> **GIVEN RECORDS**:
---+---

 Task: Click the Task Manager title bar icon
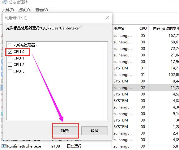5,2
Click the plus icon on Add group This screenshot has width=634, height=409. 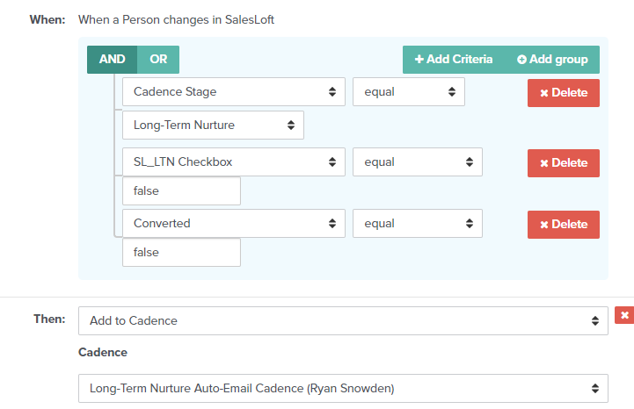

---+---

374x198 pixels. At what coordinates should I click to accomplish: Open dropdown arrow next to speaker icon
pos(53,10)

---+---

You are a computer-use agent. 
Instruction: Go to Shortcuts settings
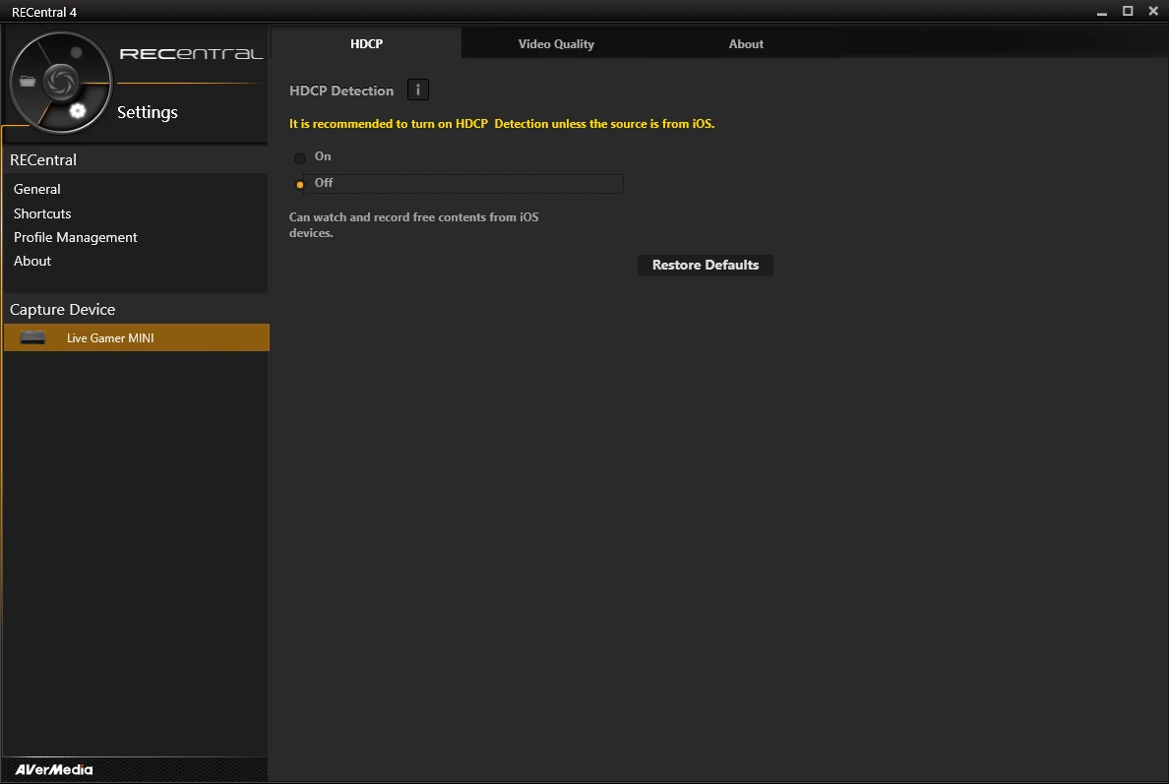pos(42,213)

---+---

> **YOUR ASSIGNMENT**: Reproduce the lines above beginning at the line that contains "Task: Click the Task Manager title bar icon" and ending at the line that contains "Click the plus". No pictures.

> **RESPONSE**:
 Task: Click the Task Manager title bar icon
5,2
Click the plus icon on Add group This screenshot has width=634, height=409. 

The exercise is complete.